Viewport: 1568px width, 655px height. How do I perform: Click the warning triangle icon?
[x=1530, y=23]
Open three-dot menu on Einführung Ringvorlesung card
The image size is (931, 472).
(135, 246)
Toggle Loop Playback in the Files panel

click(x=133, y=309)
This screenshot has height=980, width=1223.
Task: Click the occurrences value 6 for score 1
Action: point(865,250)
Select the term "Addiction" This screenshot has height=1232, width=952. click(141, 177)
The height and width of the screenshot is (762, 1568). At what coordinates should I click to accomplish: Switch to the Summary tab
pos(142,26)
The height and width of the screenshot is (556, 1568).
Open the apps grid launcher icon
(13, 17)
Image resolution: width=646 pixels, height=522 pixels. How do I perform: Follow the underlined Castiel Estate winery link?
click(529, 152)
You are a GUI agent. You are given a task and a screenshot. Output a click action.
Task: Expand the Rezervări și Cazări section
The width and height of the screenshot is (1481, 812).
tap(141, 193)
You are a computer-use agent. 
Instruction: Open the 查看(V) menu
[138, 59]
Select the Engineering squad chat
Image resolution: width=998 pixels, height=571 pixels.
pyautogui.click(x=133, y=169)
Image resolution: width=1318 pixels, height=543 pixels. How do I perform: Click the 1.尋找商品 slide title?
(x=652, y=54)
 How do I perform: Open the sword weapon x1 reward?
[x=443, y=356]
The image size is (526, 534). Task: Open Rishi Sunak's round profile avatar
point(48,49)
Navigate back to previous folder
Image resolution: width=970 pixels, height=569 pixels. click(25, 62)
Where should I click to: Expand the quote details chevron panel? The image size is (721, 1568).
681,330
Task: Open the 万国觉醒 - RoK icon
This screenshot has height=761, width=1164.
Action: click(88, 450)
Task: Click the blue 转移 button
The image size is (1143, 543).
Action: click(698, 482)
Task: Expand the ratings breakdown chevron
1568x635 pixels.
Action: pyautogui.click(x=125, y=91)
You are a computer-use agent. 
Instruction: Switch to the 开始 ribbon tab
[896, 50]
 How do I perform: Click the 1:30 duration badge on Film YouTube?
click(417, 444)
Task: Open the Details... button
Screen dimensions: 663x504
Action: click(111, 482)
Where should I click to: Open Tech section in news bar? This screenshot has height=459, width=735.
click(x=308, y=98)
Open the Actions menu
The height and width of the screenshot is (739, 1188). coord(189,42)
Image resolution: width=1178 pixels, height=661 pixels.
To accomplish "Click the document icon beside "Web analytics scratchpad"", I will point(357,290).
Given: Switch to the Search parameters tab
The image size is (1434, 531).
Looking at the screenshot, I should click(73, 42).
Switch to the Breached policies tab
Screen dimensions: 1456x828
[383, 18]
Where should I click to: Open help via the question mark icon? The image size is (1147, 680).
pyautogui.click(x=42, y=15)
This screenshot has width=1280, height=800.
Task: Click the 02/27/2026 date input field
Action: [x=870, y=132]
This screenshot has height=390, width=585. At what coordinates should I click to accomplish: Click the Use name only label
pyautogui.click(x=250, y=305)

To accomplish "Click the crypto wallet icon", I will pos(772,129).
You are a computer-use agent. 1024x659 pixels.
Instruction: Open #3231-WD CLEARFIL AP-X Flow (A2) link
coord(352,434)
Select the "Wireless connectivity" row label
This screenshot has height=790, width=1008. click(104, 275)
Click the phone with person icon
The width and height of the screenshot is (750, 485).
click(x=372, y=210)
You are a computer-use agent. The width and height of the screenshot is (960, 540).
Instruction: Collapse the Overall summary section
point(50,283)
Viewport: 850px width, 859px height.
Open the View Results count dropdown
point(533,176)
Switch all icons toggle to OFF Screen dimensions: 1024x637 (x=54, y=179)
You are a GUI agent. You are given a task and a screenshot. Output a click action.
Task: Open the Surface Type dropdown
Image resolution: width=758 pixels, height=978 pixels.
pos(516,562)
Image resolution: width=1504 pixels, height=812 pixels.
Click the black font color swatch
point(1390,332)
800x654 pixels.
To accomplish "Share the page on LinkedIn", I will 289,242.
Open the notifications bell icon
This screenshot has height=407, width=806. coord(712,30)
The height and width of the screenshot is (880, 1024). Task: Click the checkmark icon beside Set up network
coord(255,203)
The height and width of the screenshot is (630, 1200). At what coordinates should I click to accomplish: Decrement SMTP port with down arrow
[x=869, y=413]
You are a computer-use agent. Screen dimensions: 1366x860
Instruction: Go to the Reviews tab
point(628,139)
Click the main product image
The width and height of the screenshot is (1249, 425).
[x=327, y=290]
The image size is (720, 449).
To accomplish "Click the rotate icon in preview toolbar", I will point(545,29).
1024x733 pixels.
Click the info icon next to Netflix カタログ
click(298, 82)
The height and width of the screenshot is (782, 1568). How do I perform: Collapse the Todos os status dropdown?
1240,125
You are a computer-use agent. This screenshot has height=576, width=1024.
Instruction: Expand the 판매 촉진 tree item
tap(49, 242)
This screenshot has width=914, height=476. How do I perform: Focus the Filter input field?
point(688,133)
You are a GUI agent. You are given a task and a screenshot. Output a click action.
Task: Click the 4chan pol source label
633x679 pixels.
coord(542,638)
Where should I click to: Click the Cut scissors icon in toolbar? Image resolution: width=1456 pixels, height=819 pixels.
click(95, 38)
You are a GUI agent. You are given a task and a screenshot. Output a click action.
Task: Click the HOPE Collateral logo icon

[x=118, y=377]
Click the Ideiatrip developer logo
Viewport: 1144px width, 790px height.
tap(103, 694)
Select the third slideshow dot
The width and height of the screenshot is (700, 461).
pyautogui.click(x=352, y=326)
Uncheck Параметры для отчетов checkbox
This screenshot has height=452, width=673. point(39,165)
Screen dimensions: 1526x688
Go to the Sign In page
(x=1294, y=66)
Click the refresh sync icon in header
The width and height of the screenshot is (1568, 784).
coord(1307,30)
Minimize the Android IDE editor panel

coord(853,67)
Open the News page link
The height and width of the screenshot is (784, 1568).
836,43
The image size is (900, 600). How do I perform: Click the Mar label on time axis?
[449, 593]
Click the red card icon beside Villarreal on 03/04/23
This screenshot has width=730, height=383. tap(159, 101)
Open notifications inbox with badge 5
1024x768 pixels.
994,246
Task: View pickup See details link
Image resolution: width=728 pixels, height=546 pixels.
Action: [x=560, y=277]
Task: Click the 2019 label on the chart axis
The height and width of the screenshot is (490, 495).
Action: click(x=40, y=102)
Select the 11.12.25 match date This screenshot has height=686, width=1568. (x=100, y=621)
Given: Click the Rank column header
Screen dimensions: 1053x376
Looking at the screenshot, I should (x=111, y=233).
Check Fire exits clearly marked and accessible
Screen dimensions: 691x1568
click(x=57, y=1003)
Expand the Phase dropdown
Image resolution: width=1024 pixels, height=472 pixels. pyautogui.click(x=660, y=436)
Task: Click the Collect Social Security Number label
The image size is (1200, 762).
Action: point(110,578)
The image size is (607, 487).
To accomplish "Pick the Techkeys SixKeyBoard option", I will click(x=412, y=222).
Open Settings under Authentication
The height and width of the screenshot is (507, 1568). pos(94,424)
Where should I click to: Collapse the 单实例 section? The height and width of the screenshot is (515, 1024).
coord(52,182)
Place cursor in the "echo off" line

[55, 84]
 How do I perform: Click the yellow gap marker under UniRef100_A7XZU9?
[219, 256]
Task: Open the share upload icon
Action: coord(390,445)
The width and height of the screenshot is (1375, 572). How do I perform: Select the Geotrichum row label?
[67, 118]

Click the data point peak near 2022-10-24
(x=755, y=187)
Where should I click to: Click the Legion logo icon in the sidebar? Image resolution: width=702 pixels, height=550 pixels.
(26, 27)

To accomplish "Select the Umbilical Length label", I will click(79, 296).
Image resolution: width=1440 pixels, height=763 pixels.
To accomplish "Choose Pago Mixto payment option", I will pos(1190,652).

○ ○ ○

Copy out the records above exactly.

Viewport: 1568px width, 655px height. How do I perform: Click the warning triangle icon?
[x=1530, y=23]
Open three-dot menu on Einführung Ringvorlesung card
The image size is (931, 472).
(135, 246)
Toggle Loop Playback in the Files panel

click(x=133, y=309)
This screenshot has height=980, width=1223.
Task: Click the occurrences value 6 for score 1
Action: point(865,250)
Select the term "Addiction" This screenshot has height=1232, width=952. click(141, 177)
The height and width of the screenshot is (762, 1568). At what coordinates should I click to accomplish: Switch to the Summary tab
pos(142,26)
The height and width of the screenshot is (556, 1568).
Open the apps grid launcher icon
(13, 17)
Image resolution: width=646 pixels, height=522 pixels. How do I perform: Follow the underlined Castiel Estate winery link?
click(529, 152)
You are a GUI agent. You are given a task and a screenshot. Output a click action.
Task: Expand the Rezervări și Cazări section
The width and height of the screenshot is (1481, 812).
tap(141, 193)
You are a computer-use agent. 
Instruction: Open the 查看(V) menu
[138, 59]
Select the Engineering squad chat
Image resolution: width=998 pixels, height=571 pixels.
pyautogui.click(x=133, y=169)
Image resolution: width=1318 pixels, height=543 pixels. How do I perform: Click the 1.尋找商品 slide title?
(x=652, y=54)
 How do I perform: Open the sword weapon x1 reward?
[x=443, y=356]
The image size is (526, 534). Task: Open Rishi Sunak's round profile avatar
point(48,49)
Navigate back to previous folder
Image resolution: width=970 pixels, height=569 pixels. click(25, 62)
Where should I click to: Expand the quote details chevron panel? The image size is (721, 1568).
681,330
Task: Open the 万国觉醒 - RoK icon
This screenshot has height=761, width=1164.
Action: click(88, 450)
Task: Click the blue 转移 button
The image size is (1143, 543).
Action: click(698, 482)
Task: Expand the ratings breakdown chevron
1568x635 pixels.
Action: pyautogui.click(x=125, y=91)
You are a computer-use agent. 
Instruction: Switch to the 开始 ribbon tab
[896, 50]
 How do I perform: Click the 1:30 duration badge on Film YouTube?
click(417, 444)
Task: Open the Details... button
Screen dimensions: 663x504
Action: click(111, 482)
Where should I click to: Open Tech section in news bar? This screenshot has height=459, width=735.
click(x=308, y=98)
Open the Actions menu
The height and width of the screenshot is (739, 1188). coord(189,42)
Image resolution: width=1178 pixels, height=661 pixels.
To accomplish "Click the document icon beside "Web analytics scratchpad"", I will point(357,290).
Given: Switch to the Search parameters tab
The image size is (1434, 531).
Looking at the screenshot, I should click(73, 42).
Switch to the Breached policies tab
Screen dimensions: 1456x828
[383, 18]
Where should I click to: Open help via the question mark icon? The image size is (1147, 680).
pyautogui.click(x=42, y=15)
This screenshot has width=1280, height=800.
Task: Click the 02/27/2026 date input field
Action: [x=870, y=132]
This screenshot has height=390, width=585. At what coordinates should I click to accomplish: Click the Use name only label
pyautogui.click(x=250, y=305)

To accomplish "Click the crypto wallet icon", I will pos(772,129).
You are a computer-use agent. 1024x659 pixels.
Instruction: Open #3231-WD CLEARFIL AP-X Flow (A2) link
coord(352,434)
Select the "Wireless connectivity" row label
This screenshot has height=790, width=1008. click(104, 275)
Click the phone with person icon
The width and height of the screenshot is (750, 485).
click(x=372, y=210)
You are a computer-use agent. The width and height of the screenshot is (960, 540).
Instruction: Collapse the Overall summary section
point(50,283)
Viewport: 850px width, 859px height.
Open the View Results count dropdown
point(533,176)
Switch all icons toggle to OFF Screen dimensions: 1024x637 (x=54, y=179)
You are a GUI agent. You are given a task and a screenshot. Output a click action.
Task: Open the Surface Type dropdown
Image resolution: width=758 pixels, height=978 pixels.
pos(516,562)
Image resolution: width=1504 pixels, height=812 pixels.
Click the black font color swatch
point(1390,332)
800x654 pixels.
To accomplish "Share the page on LinkedIn", I will 289,242.
Open the notifications bell icon
This screenshot has height=407, width=806. coord(712,30)
The height and width of the screenshot is (880, 1024). Task: Click the checkmark icon beside Set up network
coord(255,203)
The height and width of the screenshot is (630, 1200). At what coordinates should I click to accomplish: Decrement SMTP port with down arrow
[x=869, y=413]
You are a computer-use agent. Screen dimensions: 1366x860
Instruction: Go to the Reviews tab
point(628,139)
Click the main product image
The width and height of the screenshot is (1249, 425).
[x=327, y=290]
The image size is (720, 449).
To accomplish "Click the rotate icon in preview toolbar", I will point(545,29).
1024x733 pixels.
Click the info icon next to Netflix カタログ
click(298, 82)
The height and width of the screenshot is (782, 1568). How do I perform: Collapse the Todos os status dropdown?
1240,125
You are a computer-use agent. This screenshot has height=576, width=1024.
Instruction: Expand the 판매 촉진 tree item
tap(49, 242)
This screenshot has width=914, height=476. How do I perform: Focus the Filter input field?
point(688,133)
You are a GUI agent. You are given a task and a screenshot. Output a click action.
Task: Click the 4chan pol source label
633x679 pixels.
coord(542,638)
Where should I click to: Click the Cut scissors icon in toolbar? Image resolution: width=1456 pixels, height=819 pixels.
click(95, 38)
You are a GUI agent. You are given a task and a screenshot. Output a click action.
Task: Click the HOPE Collateral logo icon

[x=118, y=377]
Click the Ideiatrip developer logo
Viewport: 1144px width, 790px height.
tap(103, 694)
Select the third slideshow dot
The width and height of the screenshot is (700, 461).
pyautogui.click(x=352, y=326)
Uncheck Параметры для отчетов checkbox
This screenshot has height=452, width=673. point(39,165)
Screen dimensions: 1526x688
Go to the Sign In page
(x=1294, y=66)
Click the refresh sync icon in header
The width and height of the screenshot is (1568, 784).
coord(1307,30)
Minimize the Android IDE editor panel

coord(853,67)
Open the News page link
The height and width of the screenshot is (784, 1568).
836,43
The image size is (900, 600). How do I perform: Click the Mar label on time axis?
[449, 593]
Click the red card icon beside Villarreal on 03/04/23
This screenshot has width=730, height=383. tap(159, 101)
Open notifications inbox with badge 5
1024x768 pixels.
994,246
Task: View pickup See details link
Image resolution: width=728 pixels, height=546 pixels.
Action: [x=560, y=277]
Task: Click the 2019 label on the chart axis
The height and width of the screenshot is (490, 495).
Action: click(x=40, y=102)
Select the 11.12.25 match date This screenshot has height=686, width=1568. (x=100, y=621)
Given: Click the Rank column header
Screen dimensions: 1053x376
Looking at the screenshot, I should (x=111, y=233).
Check Fire exits clearly marked and accessible
Screen dimensions: 691x1568
click(x=57, y=1003)
Expand the Phase dropdown
Image resolution: width=1024 pixels, height=472 pixels. pyautogui.click(x=660, y=436)
Task: Click the Collect Social Security Number label
The image size is (1200, 762).
Action: point(110,578)
The image size is (607, 487).
To accomplish "Pick the Techkeys SixKeyBoard option", I will click(x=412, y=222).
Open Settings under Authentication
The height and width of the screenshot is (507, 1568). pos(94,424)
Where should I click to: Collapse the 单实例 section? The height and width of the screenshot is (515, 1024).
coord(52,182)
Place cursor in the "echo off" line

[55, 84]
 How do I perform: Click the yellow gap marker under UniRef100_A7XZU9?
[219, 256]
Task: Open the share upload icon
Action: coord(390,445)
The width and height of the screenshot is (1375, 572). How do I perform: Select the Geotrichum row label?
[67, 118]

Click the data point peak near 2022-10-24
(x=755, y=187)
Where should I click to: Click the Legion logo icon in the sidebar? Image resolution: width=702 pixels, height=550 pixels.
(26, 27)

To accomplish "Select the Umbilical Length label", I will click(79, 296).
Image resolution: width=1440 pixels, height=763 pixels.
To accomplish "Choose Pago Mixto payment option", I will pos(1190,652).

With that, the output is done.